Exercise brief
Could you copy every record below exactly, leaving out the pictures?

Extracted material
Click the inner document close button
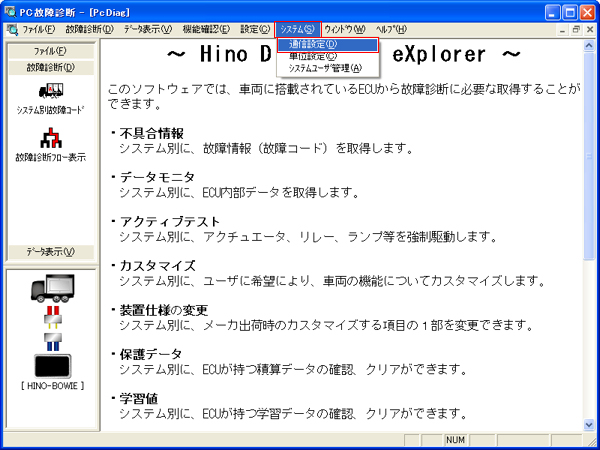 (588, 30)
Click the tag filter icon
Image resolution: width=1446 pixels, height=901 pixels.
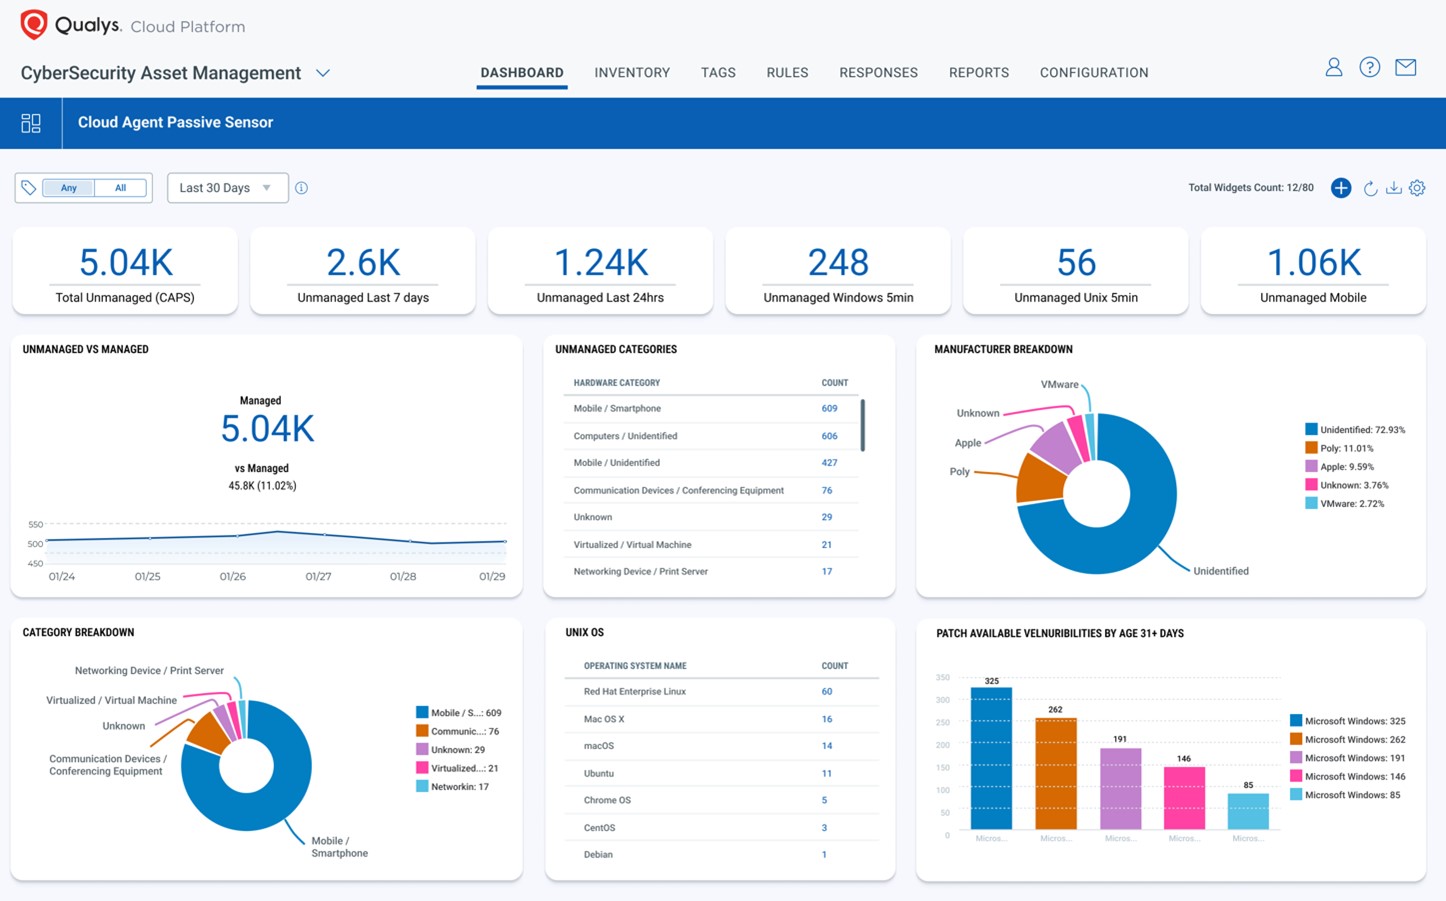coord(30,187)
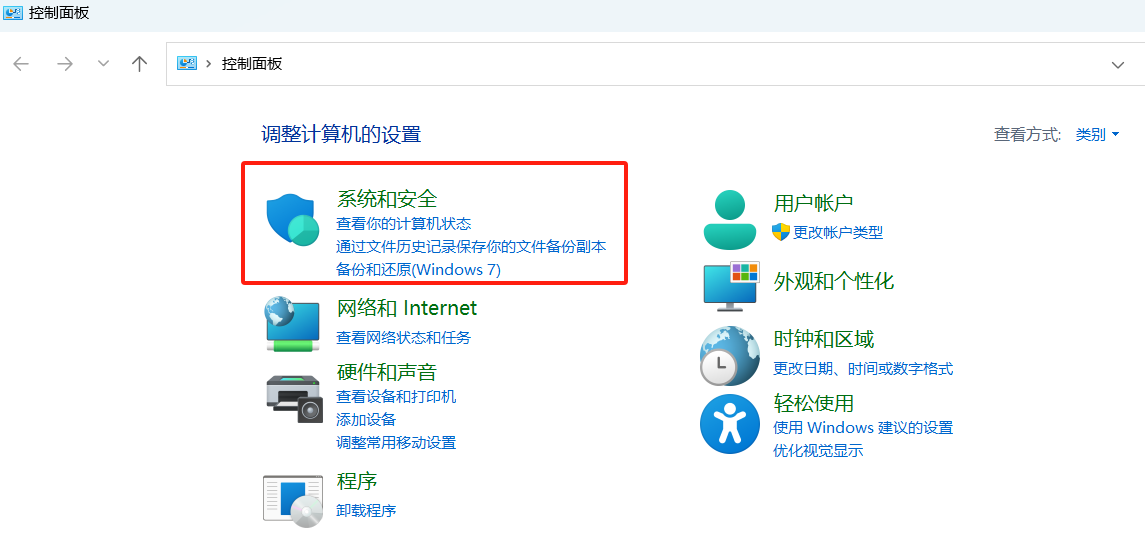1145x554 pixels.
Task: Click the Back navigation arrow
Action: point(22,64)
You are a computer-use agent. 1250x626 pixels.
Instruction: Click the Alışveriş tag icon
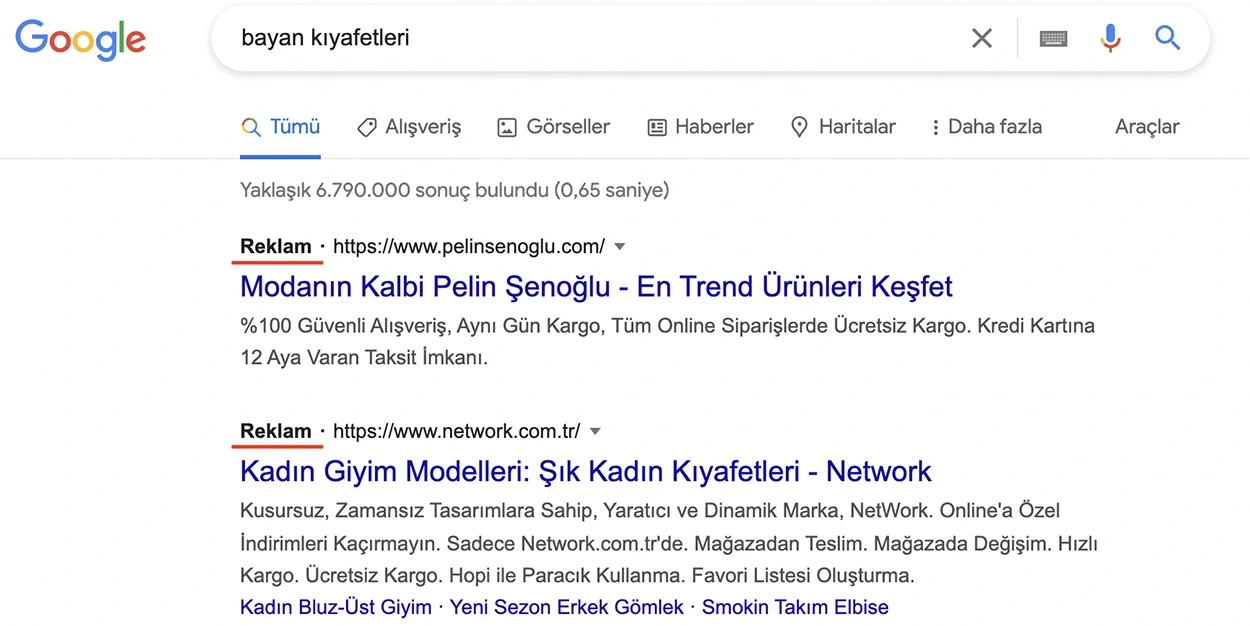pyautogui.click(x=367, y=127)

Answer to this problem
Click the inner document close button
 (588, 30)
Click the tag filter icon
Image resolution: width=1446 pixels, height=901 pixels.
coord(30,187)
1145x554 pixels.
Task: Click the Back navigation arrow
Action: point(22,64)
You are a computer-use agent. 1250x626 pixels.
Instruction: Click the Alışveriş tag icon
pyautogui.click(x=367, y=127)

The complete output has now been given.